DS: That’s a long fucking time! And other members of the Truckers have come and gone. But the drummer, Brad Morgan, has been with you guys forever and we don’t hear a lot about him. Tell me a little about Brad and what he brings to the band that people might not be aware of.
PH: The band wouldn’t exist without Brad. Brad was the glue that kept all this crazy shit together all these years. You know, he’s that guy that’s really even-keeled. And he brought that to the table at times when the band was far too tumultuous and emotional for our own good. We call him Easy B. And there’s a Golden Rule in the band: “Don’t piss off Easy B!” Because if you’re fucking up enough to where Easy B. gets mad at you, you are fucking up! And you don’t want the phone call from Easy B. He doesn’t get mad often so if he’s mad, there’s a good reason for it and you better take heed.
And he’s also a colossal drummer. He so often takes such a subtle approach to things that people don’t realize what a bad-ass drummer he is. On “Armageddon’s Back in Town,” there’s that moment at the end of the song where he just cuts loose. It’s almost like a Keith Moon moment or something.
DS: To bring it full circle — I know you guys are gonna be taking this album on the road. It’s the right time for it, being that this is an election year. I run in pretty liberal circles [but] a lot of us are afraid that Donald Trump is gonna get re-elected. I wanted to ask your take is on that.
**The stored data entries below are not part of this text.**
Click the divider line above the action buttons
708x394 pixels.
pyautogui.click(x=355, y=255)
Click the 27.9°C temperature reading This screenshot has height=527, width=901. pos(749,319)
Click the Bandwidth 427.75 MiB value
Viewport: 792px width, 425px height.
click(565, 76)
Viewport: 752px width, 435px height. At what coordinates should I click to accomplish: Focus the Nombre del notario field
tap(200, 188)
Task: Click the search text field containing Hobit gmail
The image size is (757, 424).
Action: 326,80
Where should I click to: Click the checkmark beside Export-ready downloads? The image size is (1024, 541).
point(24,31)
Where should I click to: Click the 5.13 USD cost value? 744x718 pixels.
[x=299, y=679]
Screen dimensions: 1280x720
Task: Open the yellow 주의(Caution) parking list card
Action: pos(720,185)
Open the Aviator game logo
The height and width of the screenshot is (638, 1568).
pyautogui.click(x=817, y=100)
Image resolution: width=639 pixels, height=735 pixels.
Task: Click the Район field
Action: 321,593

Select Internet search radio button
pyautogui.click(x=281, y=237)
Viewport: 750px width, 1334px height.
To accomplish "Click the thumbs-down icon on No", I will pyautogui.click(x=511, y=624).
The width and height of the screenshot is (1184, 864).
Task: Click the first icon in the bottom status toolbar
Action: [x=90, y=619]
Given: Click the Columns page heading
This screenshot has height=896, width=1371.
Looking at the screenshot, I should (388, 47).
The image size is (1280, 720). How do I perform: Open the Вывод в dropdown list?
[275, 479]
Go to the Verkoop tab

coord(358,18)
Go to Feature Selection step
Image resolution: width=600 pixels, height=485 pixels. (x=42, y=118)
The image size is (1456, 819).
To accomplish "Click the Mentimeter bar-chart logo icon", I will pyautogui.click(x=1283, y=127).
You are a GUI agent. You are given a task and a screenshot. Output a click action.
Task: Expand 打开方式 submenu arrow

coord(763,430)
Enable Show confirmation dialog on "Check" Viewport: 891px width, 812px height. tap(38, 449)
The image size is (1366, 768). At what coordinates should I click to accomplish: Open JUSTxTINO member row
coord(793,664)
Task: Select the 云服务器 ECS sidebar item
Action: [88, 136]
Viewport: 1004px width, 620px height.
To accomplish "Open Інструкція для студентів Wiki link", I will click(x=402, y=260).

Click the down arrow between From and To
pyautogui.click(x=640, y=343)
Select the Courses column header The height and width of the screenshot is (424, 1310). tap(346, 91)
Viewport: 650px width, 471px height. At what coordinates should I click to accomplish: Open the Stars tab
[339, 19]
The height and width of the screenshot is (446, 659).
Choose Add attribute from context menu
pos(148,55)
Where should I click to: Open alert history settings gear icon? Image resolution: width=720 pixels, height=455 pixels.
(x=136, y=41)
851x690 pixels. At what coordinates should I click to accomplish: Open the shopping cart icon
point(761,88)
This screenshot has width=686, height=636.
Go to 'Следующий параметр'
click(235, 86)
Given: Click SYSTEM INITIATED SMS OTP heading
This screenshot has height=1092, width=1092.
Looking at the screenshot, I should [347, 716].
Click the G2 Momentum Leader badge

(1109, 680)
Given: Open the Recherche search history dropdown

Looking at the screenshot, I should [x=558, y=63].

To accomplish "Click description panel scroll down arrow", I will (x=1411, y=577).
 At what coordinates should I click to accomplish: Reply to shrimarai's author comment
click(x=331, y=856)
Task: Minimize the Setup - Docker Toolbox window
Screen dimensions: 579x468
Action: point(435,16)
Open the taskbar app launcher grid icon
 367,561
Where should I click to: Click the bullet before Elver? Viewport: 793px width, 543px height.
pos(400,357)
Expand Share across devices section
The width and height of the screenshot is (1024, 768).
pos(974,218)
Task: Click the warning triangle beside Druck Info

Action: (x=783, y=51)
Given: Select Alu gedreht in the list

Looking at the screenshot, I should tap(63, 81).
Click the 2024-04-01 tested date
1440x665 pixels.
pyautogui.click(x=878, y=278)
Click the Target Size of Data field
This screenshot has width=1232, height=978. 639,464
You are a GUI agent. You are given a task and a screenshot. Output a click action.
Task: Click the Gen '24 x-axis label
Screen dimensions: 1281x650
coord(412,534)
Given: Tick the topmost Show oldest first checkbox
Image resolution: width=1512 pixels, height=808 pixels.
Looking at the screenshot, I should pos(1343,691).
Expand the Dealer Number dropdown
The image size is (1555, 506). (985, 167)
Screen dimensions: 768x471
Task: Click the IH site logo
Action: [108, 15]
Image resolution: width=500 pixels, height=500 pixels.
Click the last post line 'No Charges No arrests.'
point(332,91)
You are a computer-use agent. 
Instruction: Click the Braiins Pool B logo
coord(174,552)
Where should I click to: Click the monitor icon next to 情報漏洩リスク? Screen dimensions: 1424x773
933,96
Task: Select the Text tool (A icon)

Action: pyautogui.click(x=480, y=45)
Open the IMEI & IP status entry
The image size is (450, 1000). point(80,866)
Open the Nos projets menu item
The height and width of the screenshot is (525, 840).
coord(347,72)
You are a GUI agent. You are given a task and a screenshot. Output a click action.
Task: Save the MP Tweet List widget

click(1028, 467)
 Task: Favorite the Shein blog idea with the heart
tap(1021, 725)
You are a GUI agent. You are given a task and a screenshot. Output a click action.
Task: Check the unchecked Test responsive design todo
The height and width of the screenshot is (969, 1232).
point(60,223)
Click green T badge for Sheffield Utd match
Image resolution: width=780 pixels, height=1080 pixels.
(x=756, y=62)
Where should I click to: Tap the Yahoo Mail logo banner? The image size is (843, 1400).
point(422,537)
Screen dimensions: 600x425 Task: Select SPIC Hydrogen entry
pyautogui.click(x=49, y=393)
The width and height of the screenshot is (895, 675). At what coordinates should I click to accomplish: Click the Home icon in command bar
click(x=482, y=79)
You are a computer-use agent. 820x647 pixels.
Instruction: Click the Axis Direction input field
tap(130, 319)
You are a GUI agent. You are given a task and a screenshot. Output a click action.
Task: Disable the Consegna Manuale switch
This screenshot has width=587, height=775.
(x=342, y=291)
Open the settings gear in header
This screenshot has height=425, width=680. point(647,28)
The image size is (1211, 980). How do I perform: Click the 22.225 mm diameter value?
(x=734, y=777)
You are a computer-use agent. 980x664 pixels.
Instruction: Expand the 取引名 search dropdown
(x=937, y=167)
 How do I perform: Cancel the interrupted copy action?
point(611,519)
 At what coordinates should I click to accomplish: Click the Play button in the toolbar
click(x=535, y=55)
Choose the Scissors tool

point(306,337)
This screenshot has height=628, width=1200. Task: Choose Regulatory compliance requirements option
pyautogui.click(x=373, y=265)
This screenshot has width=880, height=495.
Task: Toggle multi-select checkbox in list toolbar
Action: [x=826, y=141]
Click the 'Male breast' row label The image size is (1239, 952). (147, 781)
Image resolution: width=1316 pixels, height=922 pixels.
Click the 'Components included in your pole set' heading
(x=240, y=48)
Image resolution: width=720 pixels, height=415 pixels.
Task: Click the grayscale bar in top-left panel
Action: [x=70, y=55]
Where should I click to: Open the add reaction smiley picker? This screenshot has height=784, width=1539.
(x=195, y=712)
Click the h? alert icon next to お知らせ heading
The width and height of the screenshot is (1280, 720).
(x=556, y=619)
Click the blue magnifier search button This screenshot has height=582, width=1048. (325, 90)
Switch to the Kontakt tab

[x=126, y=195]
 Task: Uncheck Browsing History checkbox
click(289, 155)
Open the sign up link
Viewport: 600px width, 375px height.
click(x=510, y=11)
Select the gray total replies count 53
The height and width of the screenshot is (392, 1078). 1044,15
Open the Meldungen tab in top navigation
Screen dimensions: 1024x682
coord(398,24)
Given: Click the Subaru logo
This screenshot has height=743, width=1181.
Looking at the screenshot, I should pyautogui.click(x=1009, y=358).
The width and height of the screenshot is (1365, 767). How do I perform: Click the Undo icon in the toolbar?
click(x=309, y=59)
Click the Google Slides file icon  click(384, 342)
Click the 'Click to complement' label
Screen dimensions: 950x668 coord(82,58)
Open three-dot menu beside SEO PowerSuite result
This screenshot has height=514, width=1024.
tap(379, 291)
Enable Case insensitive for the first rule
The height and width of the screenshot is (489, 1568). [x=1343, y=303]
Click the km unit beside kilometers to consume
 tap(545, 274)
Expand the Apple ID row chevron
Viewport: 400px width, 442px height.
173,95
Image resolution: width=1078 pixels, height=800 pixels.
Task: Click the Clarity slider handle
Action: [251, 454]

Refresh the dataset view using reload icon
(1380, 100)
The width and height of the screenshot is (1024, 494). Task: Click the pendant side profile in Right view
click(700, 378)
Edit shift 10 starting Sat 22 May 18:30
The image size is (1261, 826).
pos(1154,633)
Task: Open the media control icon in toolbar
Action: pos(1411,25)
PH: It’s a dark thing to think about. If I was gonna place a bet, [Trump] will probably win. Within a couple of days of this record coming out, he’ll probably get acquitted. And then he’ll probably win re-election. I really hate what that says about us as a people. You know, our job is to go out and take these dark fucking songs and try to find the joy of playing [it] live — which it is. I mean, our show is a fun show. It’s almost like a blues band. Even though stylistically, we may not sound like a blues band, it’s sort of that tradition of taking your troubles through the week and turning it into a music of joy on Saturday night. Everybody gets out, gets drunk and kind of exercises that demon. I guess that’s where we’re at.